A conclusion from the above survey also reveals a clear divergence between organizations that are effective at digital transformation and those that are not (read digitization). CIOs at these ‘digital leader’ organizations are almost twice as likely to be leading innovation across the business. That is, ‘digital leaders’ who take the opportunity to work with disruption and dare a digital transformation, will likely be leading the innovation processes across the business.
Some of the key findings are: Two-thirds of organizations are adapting their technology strategy because of unprecedented global political and economic uncertainty, two-thirds! Almost 90% are maintaining or ramping up investment in innovation. That is the digital strategies are reaching new levels, and the single fastest-growing tech skill in demand to succeed with this is the enterprise architecture. IT projects are getting more complex, have unclear objectives, need to work under still more open-ended environment, meaning the importance of solid and living architecture is becoming a necessity for digital leaders. Here we use the term enterprise architecture, as defined by Gartner,
“Enterprise architecture (EA) is a discipline for proactively and holistically leading enterprise responses to disruptive forces by identifying and analyzing the execution of change toward desired business vision and outcomes. EA delivers value by presenting business and IT leaders with signature-ready recommendations for adjusting policies and projects to achieve target business outcomes that capitalize on relevant business disruptions”.

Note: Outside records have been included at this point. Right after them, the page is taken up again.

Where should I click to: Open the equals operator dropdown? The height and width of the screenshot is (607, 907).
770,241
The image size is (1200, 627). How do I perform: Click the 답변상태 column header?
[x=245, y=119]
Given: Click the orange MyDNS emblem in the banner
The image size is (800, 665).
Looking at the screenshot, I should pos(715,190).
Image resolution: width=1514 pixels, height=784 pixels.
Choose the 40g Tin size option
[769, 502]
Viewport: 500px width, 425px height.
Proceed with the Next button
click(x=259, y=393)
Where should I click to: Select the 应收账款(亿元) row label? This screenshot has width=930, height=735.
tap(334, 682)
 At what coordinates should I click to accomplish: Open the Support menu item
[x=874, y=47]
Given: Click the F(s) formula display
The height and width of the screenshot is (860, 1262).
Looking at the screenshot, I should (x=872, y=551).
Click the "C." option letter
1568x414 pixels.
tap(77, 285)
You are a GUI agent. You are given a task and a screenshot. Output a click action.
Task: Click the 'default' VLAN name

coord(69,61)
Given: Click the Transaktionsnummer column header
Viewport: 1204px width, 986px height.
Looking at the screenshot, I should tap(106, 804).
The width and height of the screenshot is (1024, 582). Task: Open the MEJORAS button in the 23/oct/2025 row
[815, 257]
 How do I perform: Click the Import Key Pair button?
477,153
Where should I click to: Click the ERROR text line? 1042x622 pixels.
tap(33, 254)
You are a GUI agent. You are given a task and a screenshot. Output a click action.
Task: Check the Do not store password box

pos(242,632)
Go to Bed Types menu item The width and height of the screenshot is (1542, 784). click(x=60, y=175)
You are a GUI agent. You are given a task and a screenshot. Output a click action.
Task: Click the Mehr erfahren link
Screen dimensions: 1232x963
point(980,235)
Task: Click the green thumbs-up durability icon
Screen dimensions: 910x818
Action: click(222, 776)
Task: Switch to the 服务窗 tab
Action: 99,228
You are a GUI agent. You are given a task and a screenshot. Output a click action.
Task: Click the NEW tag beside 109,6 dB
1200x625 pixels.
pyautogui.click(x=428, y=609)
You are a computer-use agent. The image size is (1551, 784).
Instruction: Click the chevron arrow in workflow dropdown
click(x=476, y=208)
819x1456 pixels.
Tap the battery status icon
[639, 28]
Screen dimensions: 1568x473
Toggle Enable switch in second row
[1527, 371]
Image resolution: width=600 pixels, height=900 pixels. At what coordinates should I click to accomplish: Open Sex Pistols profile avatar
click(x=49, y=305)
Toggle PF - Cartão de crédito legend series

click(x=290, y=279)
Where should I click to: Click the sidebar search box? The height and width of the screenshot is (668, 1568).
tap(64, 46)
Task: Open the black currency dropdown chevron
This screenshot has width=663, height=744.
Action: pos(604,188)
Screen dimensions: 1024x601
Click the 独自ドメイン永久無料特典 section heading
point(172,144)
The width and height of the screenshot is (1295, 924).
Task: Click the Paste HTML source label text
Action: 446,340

So growing demand for enterprise architecture is not the static picture from two-three decades back. The evolving discipline of enterprise architecture is focusing on execution of change, planning with disruption, and with a clear view of business outcomes. This requires not one-size-fits-all tools nor performance processes. It requires an open-ended approach where scenarios may be planned, the business model may be expanded over time in an agile way, to be constantly validated and experimented with before implemented (also referred to as a digital twin). And while planning for the future business blueprint, there will still be a large amount of legacy to be resolved or migrated.
The living architecture is based on an eco-system of connected insights. The pendulum swings back to central knowledge, democratized input, for all the dots that need to be connected in a larger enterprise, including products, services, strategy, business, applications, and infrastructure.
We often advocate that for companies who are interested in enterprise architecture, make sure it is not an end in itself, but a means to accomplish the digital strategy and innovation required to fulfill the digital planning. Clearly, the survey puts a high demand on enterprise architects who can execute the strategy and provide a digital transformation. One may see digitization as a pre-burner or enabler for the next steps, but if the paradigm of the business model isn’t changed, disruption not considered, nor if the digital transformation isn’t led by the business strategy, then it will have a hard time to sustain.